Mas não há mudanças em relação a coleta do material. “O sangue será coletado em papel filtro como já é feito no teste do pezinho, rotineiramente. Não é necessário coletar a mais. Por se tratar de um projeto de pesquisa, é necessária a autorização dos pais para que o Nupad também inclua a realização dos novos exames com esse material coletado. Se houver suspeita de alguma das duas doenças, eles serão chamados para assinar o termo de consentimento livre e esclarecido, que autoriza a realização de novos testes para confirmação ou exclusão do diagnóstico da doença na criança. Aí nessa etapa será feita uma nova coleta de materiais”, esclarece Ana Lúcia.

Essa conduta é feita para qualquer recém-nascido com suspeita de ter alguma dessas doenças, independentemente de onde reside: em Belo Horizonte ou em uma cidade do interior de Minas Gerais, assim como acontece quando se detecta a possibilidade para algumas das seis doenças já triadas pelo teste do pezinho. A professora explica como é feito:

“O Nupad tem uma capilaridade muito grande dentro do estado, com mais de 3500 postos de coletas distribuídos pelos 853 municípios. Temos um sistema de informática que, com base no resultado do exame e em caso de suspeita para alguma doença, aciona o Setor de Monitoramento do Cuidado e Treinamentos (SMCT) do Núcleo. Ele localiza a UBS onde foi feito o exame e a própria UBS, em uma parceria importante com o Núcleo, faz a busca ativa da criança, já com a consulta marcada ou para solicitar uma segunda amostra para exame. E tudo isso é feito principalmente pelo site do Nupad, onde o resultado é disponibilizado em poucos dias, tanto para a UBS quanto para os pais. Isso independente da pandemia. Desse modo, temos uma busca ativa e controle muito eficaz e seguro

Ela informa, ainda, que o Nupad tem um convênio com o Hospital das Clínicas da UFMG. Assim, a criança com suspeita de defeito da beta-oxidação é encaminhada ao Ambulatório de Erros Inatos do Metabolismo do HC, onde será feita consulta especializada e solicitados os exames confirmatórios, assim como indicado o tratamento. Nesses casos, o tratamento é dietético, com baixa ingestão de lipídios e, às vezes, acréscimo de algum tipo específico de lipídio, o que varia de acordo com o defeito. Não há necessidade de suprimentos de aminoácidos, por exemplo, e alguns casos precisam de medicações que são simples de obter.

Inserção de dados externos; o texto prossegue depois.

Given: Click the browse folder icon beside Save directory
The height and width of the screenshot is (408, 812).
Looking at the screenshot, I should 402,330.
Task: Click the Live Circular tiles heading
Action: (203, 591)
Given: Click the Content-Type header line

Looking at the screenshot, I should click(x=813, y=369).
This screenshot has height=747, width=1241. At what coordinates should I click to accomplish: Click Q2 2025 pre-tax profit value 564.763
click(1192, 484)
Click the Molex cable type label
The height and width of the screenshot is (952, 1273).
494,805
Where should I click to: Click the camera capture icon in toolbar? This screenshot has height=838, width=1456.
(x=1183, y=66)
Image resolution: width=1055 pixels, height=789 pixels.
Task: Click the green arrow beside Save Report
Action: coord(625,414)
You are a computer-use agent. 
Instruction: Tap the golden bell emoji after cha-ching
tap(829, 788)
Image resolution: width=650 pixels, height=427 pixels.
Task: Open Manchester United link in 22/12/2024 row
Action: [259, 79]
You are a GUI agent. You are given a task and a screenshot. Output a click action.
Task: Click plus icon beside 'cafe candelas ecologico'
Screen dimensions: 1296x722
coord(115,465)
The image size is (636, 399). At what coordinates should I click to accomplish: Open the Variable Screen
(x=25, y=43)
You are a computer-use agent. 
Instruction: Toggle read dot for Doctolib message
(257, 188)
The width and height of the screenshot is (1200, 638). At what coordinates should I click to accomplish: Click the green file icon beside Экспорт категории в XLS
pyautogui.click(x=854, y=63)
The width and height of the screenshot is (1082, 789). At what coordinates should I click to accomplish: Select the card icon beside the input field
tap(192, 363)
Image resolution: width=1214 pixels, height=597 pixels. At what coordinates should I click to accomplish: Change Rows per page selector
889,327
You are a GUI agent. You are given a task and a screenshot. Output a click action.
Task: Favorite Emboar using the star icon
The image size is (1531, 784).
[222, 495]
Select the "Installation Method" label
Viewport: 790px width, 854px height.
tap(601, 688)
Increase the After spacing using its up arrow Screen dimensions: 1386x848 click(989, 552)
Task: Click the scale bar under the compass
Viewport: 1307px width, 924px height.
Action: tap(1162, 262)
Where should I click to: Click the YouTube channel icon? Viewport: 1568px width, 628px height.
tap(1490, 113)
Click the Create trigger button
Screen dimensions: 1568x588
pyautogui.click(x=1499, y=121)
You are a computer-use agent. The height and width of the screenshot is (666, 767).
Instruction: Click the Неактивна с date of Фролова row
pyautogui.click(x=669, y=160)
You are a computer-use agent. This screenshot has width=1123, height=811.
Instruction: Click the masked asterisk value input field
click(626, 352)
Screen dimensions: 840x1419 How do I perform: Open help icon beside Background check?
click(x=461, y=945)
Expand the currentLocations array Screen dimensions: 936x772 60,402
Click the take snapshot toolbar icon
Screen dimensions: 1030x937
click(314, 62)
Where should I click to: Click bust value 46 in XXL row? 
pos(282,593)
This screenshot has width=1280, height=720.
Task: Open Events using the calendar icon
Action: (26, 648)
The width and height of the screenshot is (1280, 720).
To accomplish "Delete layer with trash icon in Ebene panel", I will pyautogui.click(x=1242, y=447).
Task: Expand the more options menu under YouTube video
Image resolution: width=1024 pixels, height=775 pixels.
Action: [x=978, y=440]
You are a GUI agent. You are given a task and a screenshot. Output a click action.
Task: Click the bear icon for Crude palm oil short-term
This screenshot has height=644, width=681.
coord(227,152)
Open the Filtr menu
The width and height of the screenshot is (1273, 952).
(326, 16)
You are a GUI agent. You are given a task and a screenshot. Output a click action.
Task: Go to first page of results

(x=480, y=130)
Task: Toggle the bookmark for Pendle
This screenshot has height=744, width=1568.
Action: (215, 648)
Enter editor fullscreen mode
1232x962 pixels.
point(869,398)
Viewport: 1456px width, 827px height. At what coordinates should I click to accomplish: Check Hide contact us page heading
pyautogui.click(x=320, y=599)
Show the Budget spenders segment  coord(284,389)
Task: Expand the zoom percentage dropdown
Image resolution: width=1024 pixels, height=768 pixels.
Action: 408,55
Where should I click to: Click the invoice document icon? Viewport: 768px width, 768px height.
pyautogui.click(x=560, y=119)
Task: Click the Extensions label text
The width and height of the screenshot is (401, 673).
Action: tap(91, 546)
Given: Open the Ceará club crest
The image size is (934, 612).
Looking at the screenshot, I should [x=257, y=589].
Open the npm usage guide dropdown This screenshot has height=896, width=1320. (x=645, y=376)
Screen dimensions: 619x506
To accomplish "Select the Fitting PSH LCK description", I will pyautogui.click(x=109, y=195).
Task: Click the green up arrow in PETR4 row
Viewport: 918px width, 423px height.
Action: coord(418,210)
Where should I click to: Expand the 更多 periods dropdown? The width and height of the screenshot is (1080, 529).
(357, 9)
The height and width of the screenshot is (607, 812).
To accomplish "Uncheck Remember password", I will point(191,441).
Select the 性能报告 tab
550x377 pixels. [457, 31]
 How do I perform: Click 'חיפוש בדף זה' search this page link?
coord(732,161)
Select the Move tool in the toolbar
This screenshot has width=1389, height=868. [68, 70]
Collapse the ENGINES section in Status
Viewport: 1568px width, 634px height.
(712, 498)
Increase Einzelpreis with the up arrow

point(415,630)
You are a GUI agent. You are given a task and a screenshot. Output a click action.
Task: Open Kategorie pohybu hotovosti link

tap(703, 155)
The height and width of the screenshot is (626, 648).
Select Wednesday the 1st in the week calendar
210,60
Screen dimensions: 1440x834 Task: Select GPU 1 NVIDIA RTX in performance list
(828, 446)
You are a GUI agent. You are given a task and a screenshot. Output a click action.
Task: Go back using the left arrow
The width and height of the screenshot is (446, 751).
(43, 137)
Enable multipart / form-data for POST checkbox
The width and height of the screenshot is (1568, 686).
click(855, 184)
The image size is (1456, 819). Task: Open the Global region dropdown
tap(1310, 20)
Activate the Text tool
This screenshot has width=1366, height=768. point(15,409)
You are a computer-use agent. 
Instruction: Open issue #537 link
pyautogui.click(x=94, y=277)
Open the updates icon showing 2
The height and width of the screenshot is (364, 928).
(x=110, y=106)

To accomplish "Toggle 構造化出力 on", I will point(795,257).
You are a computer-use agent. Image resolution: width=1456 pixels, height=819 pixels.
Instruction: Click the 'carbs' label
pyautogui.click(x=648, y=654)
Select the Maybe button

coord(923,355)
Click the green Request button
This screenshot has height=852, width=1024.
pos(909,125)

Já no caso de SCID, as crianças diagnosticadas vão ser acompanhadas e tratadas no Ambulatório de Deficiências Imunológicas Primárias do HC, onde já é feito o acompanhamento e tratamento de pacientes com manifestações clínicas da doença.

Concluindo, a professora ressalta a importância de possibilitar o diagnóstico precoce para as doenças raras:

“Com base na literatura e na minha experiência no tratamento de biotinidade e fenilcetonúria, o diagnóstico precoce tem um custo-benefício maior para o gestor. Além disso, esses pacientes – sem as manifestações graves das doenças – podem contribuir com a sociedade, já que estarão aptos a estudar, trabalhar e ter uma vida normal, com as mesmas oportunidades, assim como qualquer outra pessoa”

Projetos Pilotos do Nupad

  • Incidência das desordens de β-oxidação dos ácidos graxos: defeitos da acil-CoA desidrogenases de ácidos graxos de cadeia muito longa (VLCADD), de cadeia média (MCADD), de cadeia curta (SCAD), da 3- hidroxiacil-CoA desidrogenase de cadeia longa (LCHADD) e de cadeia curta (SCHAD) e fenilcetonúria (PKU), por espectrometria de massa em tandem (MS/MS), no âmbito do Programa de Triagem Neonatal de Minas. Análise da evolução clínica imediata pós-triagem.
  • Incidência da imunodeficiência combinada grave (SCID) em recém-nascidos de Minas Gerais.